▸ Text for analysis
________________________________________

Martapura is the capital of the Banjar Regency in South Kalimantan province, Indonesia. It is located immediately to the north of the city of Banjarbaru (with which it forms a continuous built-up area) and it consists of three districts within the Regency - Martapura, West Martapura and East Martapura, with a combined population at the 2020 Census of 169,356 people; the official estimate as at mid 2025 was 181,064.

Originally this town was named "Kayutangi", which was the last capital of the former Sultanate of Banjar. The famous Banjarese ulema Sheikh Muhammad Arsyad al-Banjari, author of Sabilal Muhtadin, comes from this town.

This town is famous as kota santri or the "city of santri (Muslim students)" in Kalimantan, because of the pesantren (Islamic boarding school) of Pondok Pesantren Darussalam Martapura. Martapura is often called "Veranda of Mecca" because there are many santris wearing white clothes in this town who walk up and down to study Islam, similar to Mecca in the hajj season.

This town is often visited by tourists because of its diamond industry center and the main diamond polishing in Kalimantan and provides many jewelry handicrafts.

________________________________________

▸ Exercise data
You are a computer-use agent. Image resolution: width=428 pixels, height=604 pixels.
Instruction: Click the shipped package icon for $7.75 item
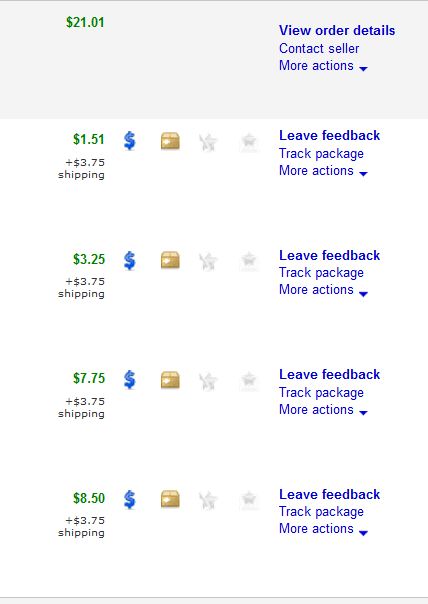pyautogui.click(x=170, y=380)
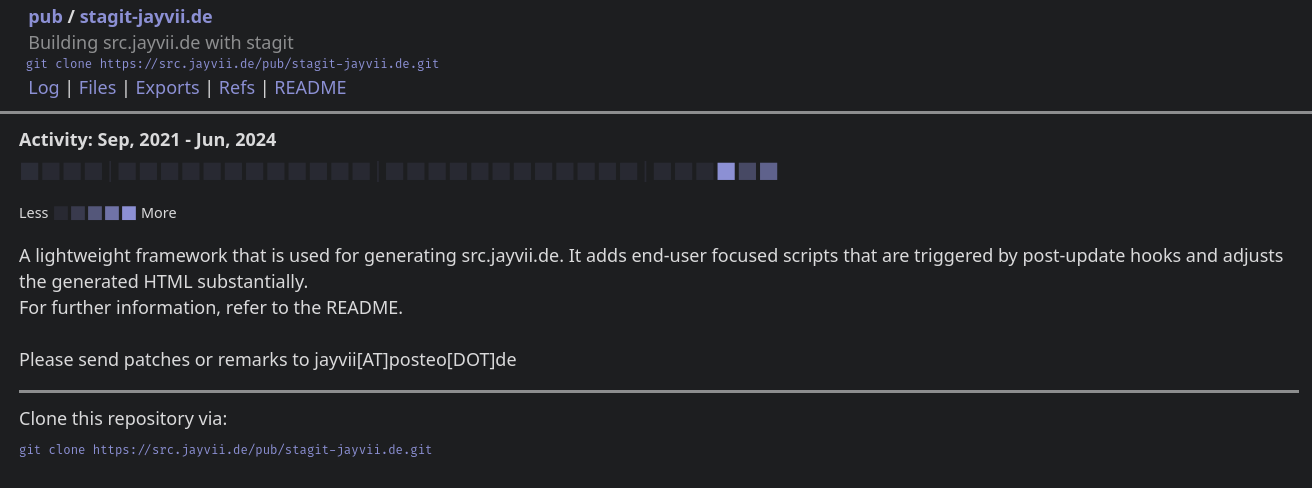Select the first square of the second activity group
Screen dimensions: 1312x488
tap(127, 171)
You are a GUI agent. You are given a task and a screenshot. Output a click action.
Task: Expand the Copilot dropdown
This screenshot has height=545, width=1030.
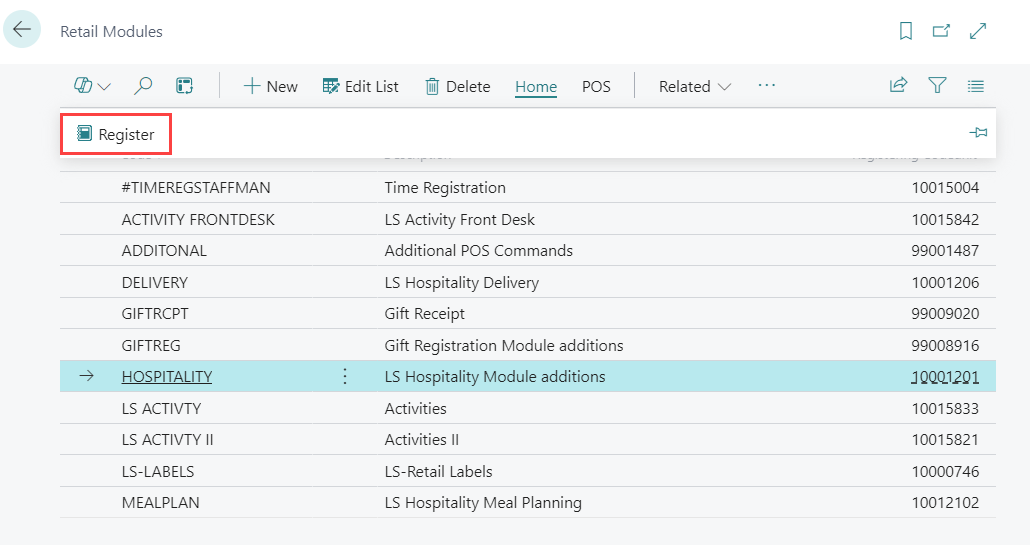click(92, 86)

________________________________________

▸ Things to do
1. Rewrite the Martapura text from "Martapura is the" up to and including "from this town.", switching "Kayutangi" to "Kayu Tangi".
2. According to the Martapura text, which pesantren makes the town famous as a "city of santri"?

▸ Solution list
1.
Martapura is the capital of the Banjar Regency in South Kalimantan province, Indonesia. It is located immediately to the north of the city of Banjarbaru (with which it forms a continuous built-up area) and it consists of three districts within the Regency - Martapura, West Martapura and East Martapura, with a combined population at the 2020 Census of 169,356 people; the official estimate as at mid 2025 was 181,064.

Originally this town was named "Kayu Tangi", which was the last capital of the former Sultanate of Banjar. The famous Banjarese ulema Sheikh Muhammad Arsyad al-Banjari, author of Sabilal Muhtadin, comes from this town.

2. Pondok Pesantren Darussalam Martapura.